Dans le Journal de Paris, on trouve un certain nombre de lettres que B. a adressées à cette feuille. La plus importante en est sans doute celle où, dans un élan rhétorique, il dit qu'il a «du vaincre lions et tigres» pour faire jouer Le Mariage de Figaro. La lettre est datée du 2 mars 1785 et reproduite dans le journal le 7 mars, p. 272-273. Elle lui valut de passer quatre nuits à Saint Lazare sur l'ordre de Louis XVI.

Voici la liste des autres lettres de B. publiées par le Journal de Paris : 3 juin 1780 (P, t. I, p. 590-591) ; 14 mai 1784 ; 4 et 12 août 1784 ; 13 février 1785 ; 12 août 1785 ; 12 et 19 avril 1799.

Lors d'un de ses séjours en Angleterre, B. adressa à «M. l'Editeur du Chronique Matin» une lettre écrite en français et datée du 1er mai 1776. Il l'intitule «Gaité de moi Beaumarchais, faite à Londres, le 1er Mai 1776, pendant que j'étais proscrit de France, après mon procès Goezmann». Il nous a été impossible de retrouver le numéro du journal londonien The Morning Chronicle du 6 mai 1776, cité par Brian N. Morton dans la première édition du présent ouvrage. D'autre part le texte intégral de la lettre de B. se trouve dans P, t. I, p. 268-273.

Le 4 novembre 1797 (14 Brumaire an 6), B. adressa une lettre au propriétaire du Bien Informé (P, t. II, p. 1182-1183).

Le Moniteur universel renferme deux lettres écrites par Beaumarchais. La première, datée du 5 juillet 1791, est publiée le 12 juillet (P, t. II, p. 1086-1087). La seconde lettre, datée du 30 août 1792, paraît le 1er septembre dans une version censurée (P, t.

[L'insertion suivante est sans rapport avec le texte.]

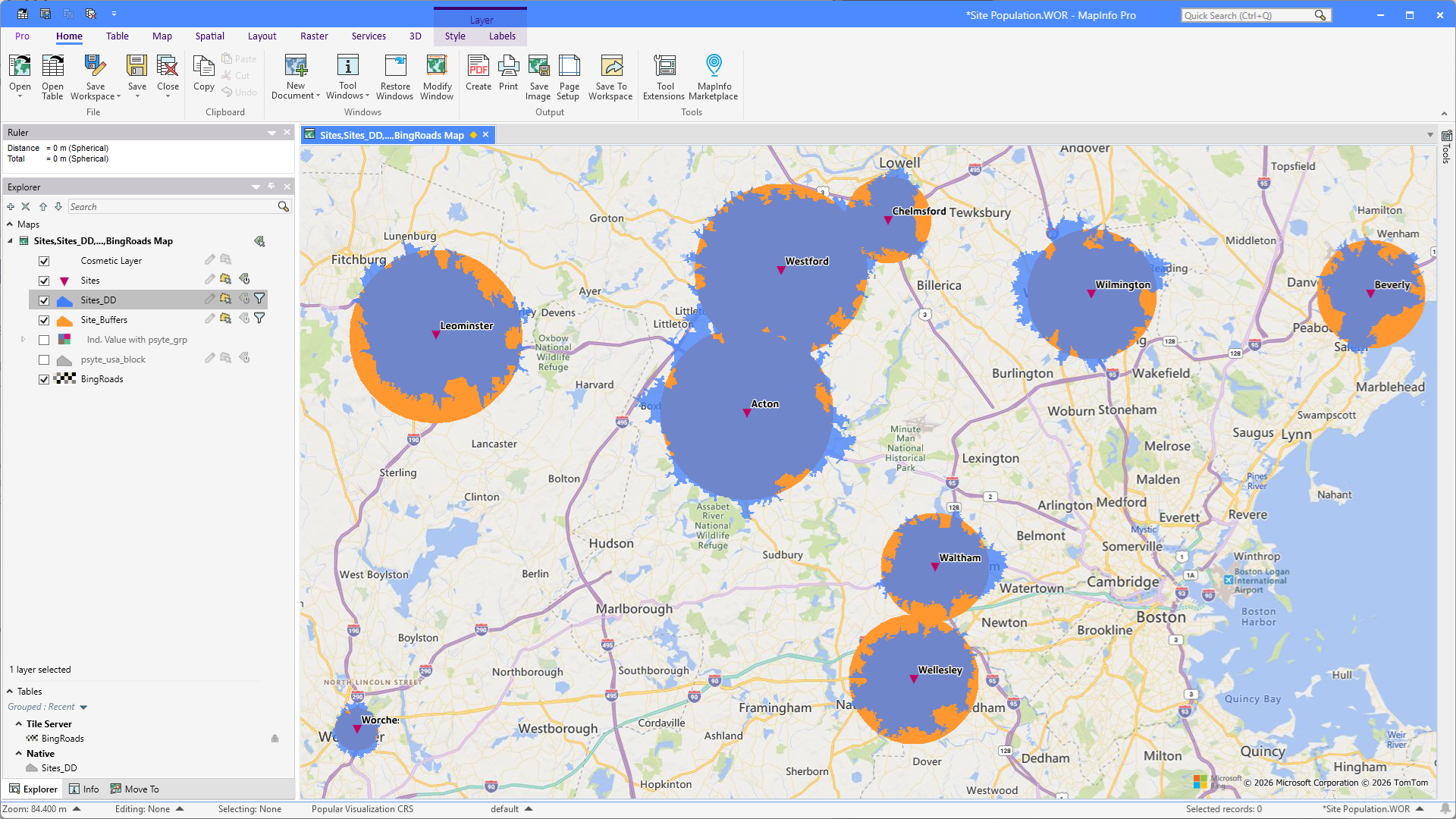
Task: Hide the Site_Buffers layer using its checkbox
Action: [44, 320]
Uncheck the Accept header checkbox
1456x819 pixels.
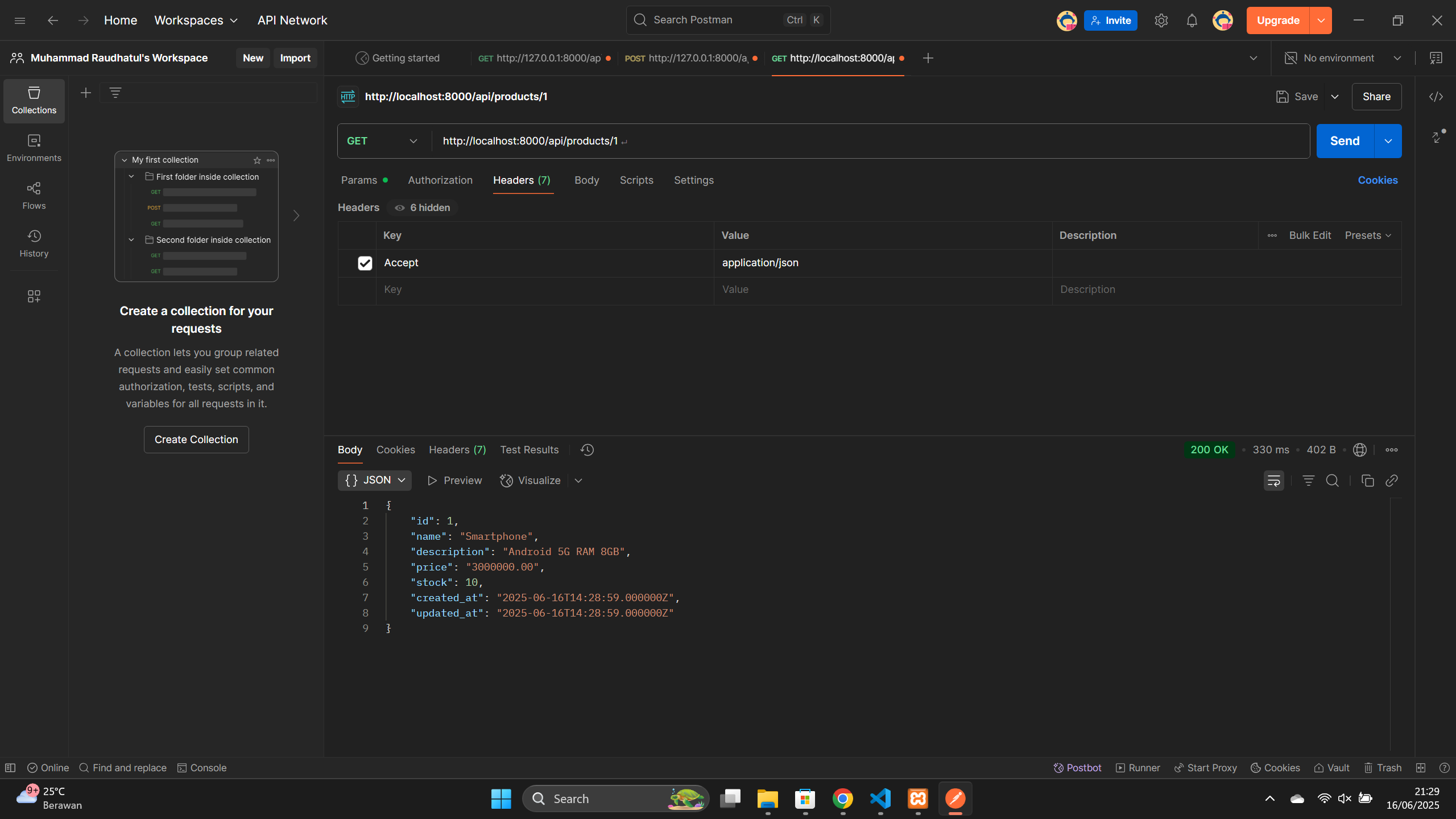point(365,263)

II, p. 1126-1127).

Mercure de France, décembre 1753 ; février 1754 ; mai 1754 ; juillet 1755.

8. Bibliographie

D.J. (notice de Brian M. Morton). – Morton B.N. et Spinelli D.C., Beaumarchais : a Bibliography, Ann Arbor, 1988. – Voir la bibliographie générale de B. dans : (P) Proschwitz, G. et M. von, Beaumarchais et le Courier de l'Europe. Documents inédits ou peu connus, S.V.E.C. 273-274, 1990.